INPUT MATERIAL:
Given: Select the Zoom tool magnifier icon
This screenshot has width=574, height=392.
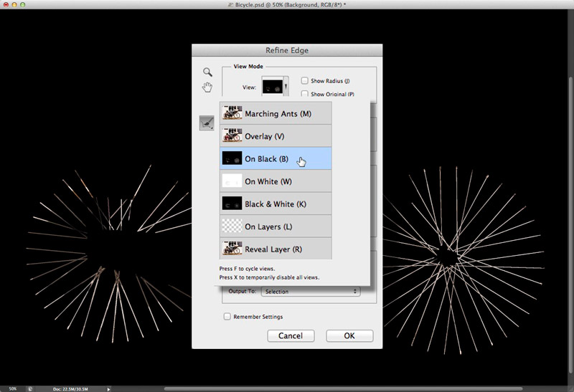Looking at the screenshot, I should pos(207,72).
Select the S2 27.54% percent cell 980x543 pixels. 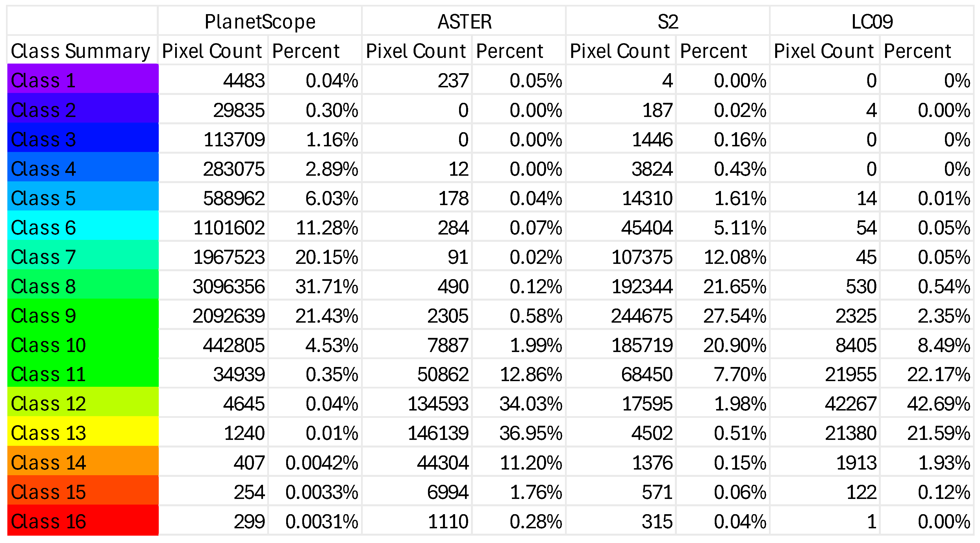click(x=723, y=315)
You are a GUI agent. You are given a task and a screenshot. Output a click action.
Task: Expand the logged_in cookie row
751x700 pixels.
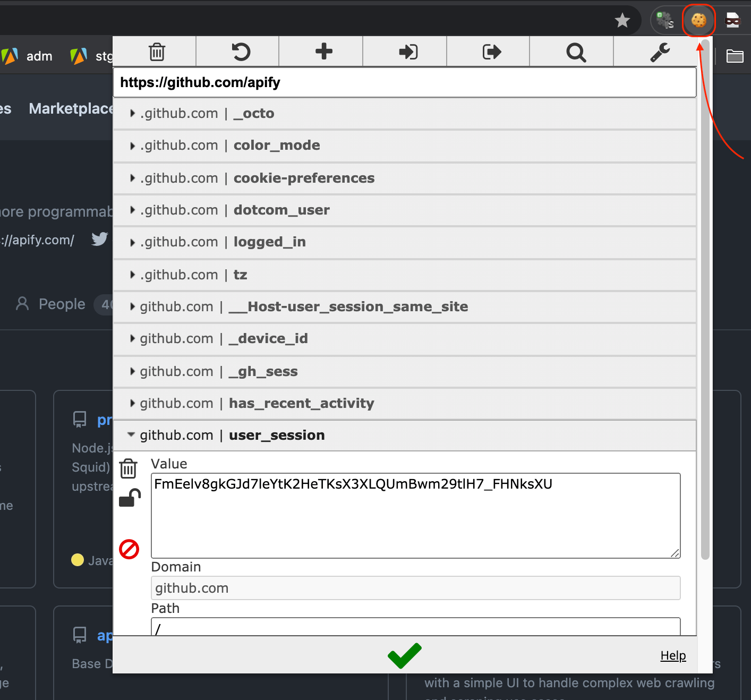pos(269,242)

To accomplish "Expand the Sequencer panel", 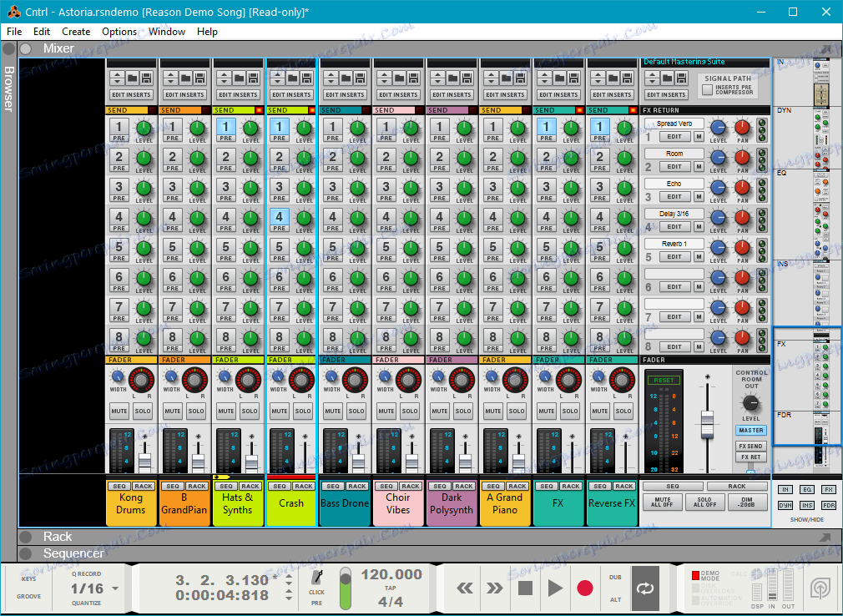I will point(26,553).
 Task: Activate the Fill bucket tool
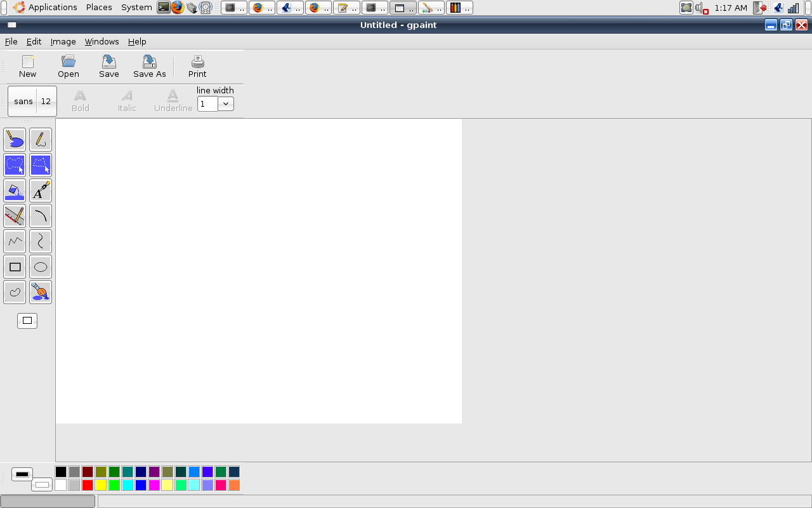15,191
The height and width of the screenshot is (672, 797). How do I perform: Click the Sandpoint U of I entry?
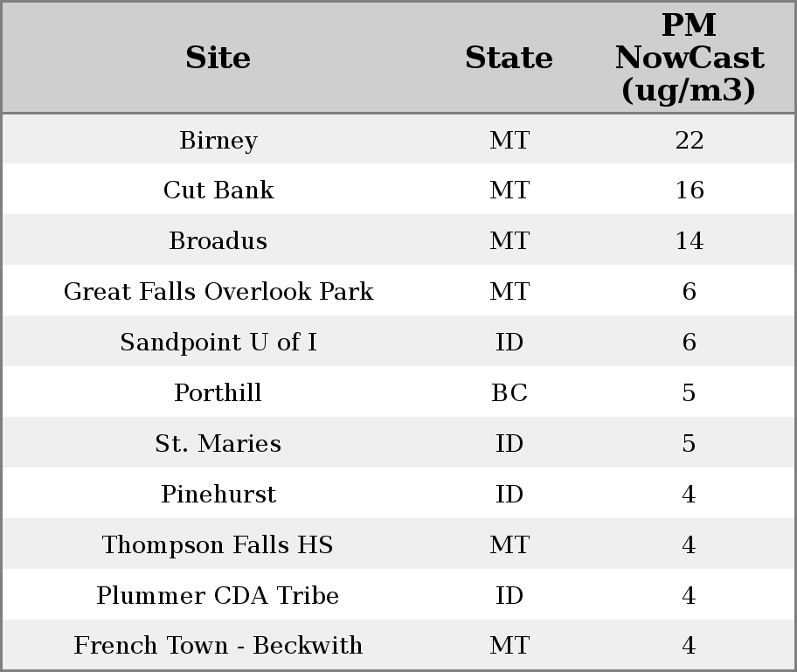pos(218,343)
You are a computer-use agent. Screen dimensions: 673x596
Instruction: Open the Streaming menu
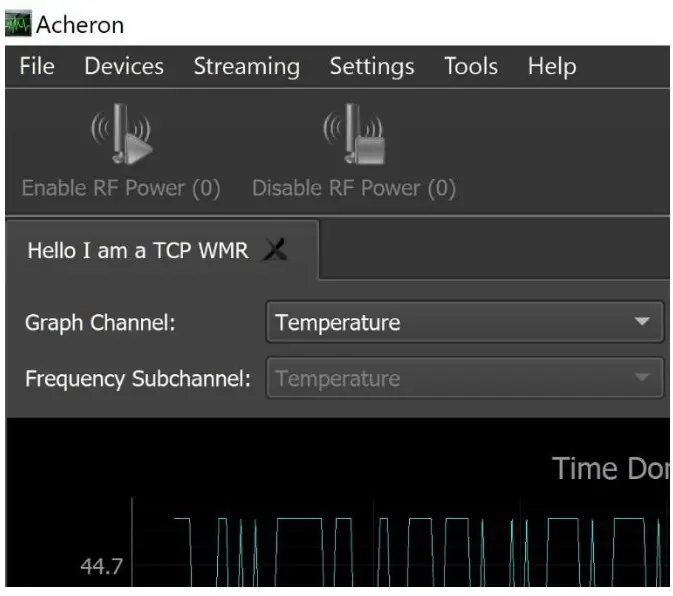[246, 67]
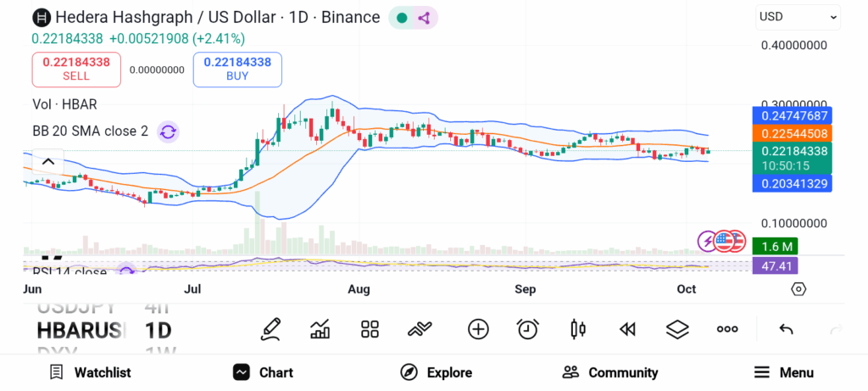Toggle the green market status dot
This screenshot has width=868, height=391.
coord(402,17)
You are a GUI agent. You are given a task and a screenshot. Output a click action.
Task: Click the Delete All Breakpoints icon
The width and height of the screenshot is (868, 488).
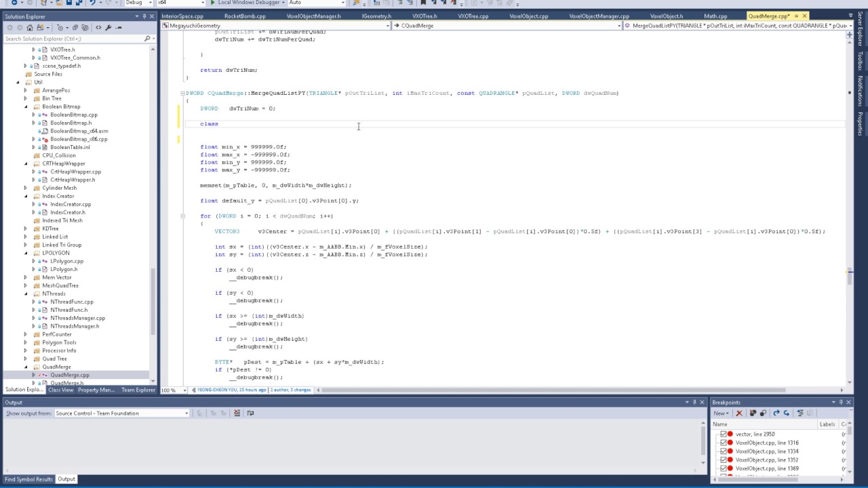[753, 413]
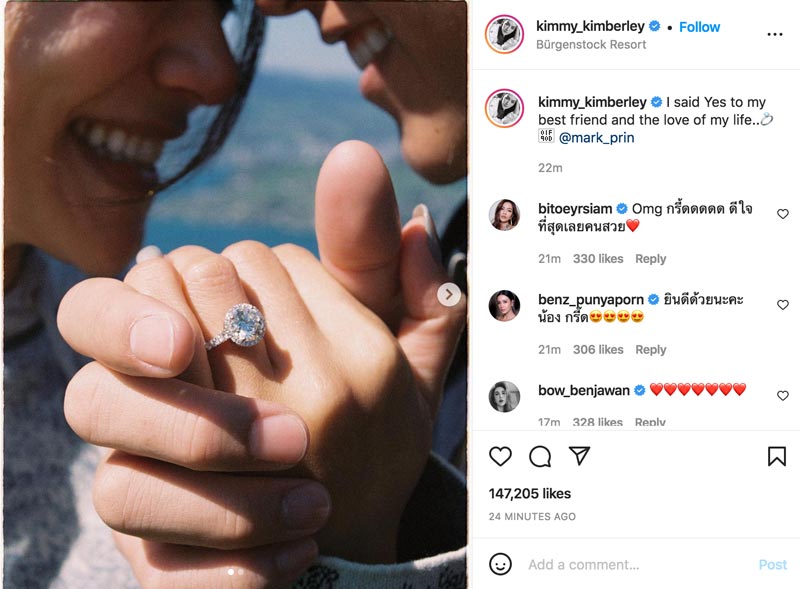Image resolution: width=800 pixels, height=589 pixels.
Task: Follow kimmy_kimberley
Action: [x=699, y=27]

WORK REQUEST:
All lines from the one that contains "Task: Activate the Fill bucket tool" through the last line of the data should be retyped exactly, with the pictures left out.

RESPONSE BOX:
 Task: Activate the Fill bucket tool
15,191
The height and width of the screenshot is (672, 797). How do I perform: Click the Sandpoint U of I entry?
pos(218,343)
You are a computer-use agent. Screen dimensions: 673x596
Instruction: Open the Streaming menu
[246, 67]
Toggle the green market status dot
This screenshot has width=868, height=391.
coord(402,17)
You are a GUI agent. You are given a task and a screenshot. Output a click action.
Task: Click the Delete All Breakpoints icon
The width and height of the screenshot is (868, 488).
[753, 413]
Image resolution: width=800 pixels, height=589 pixels.
Task: Follow kimmy_kimberley
Action: [x=699, y=27]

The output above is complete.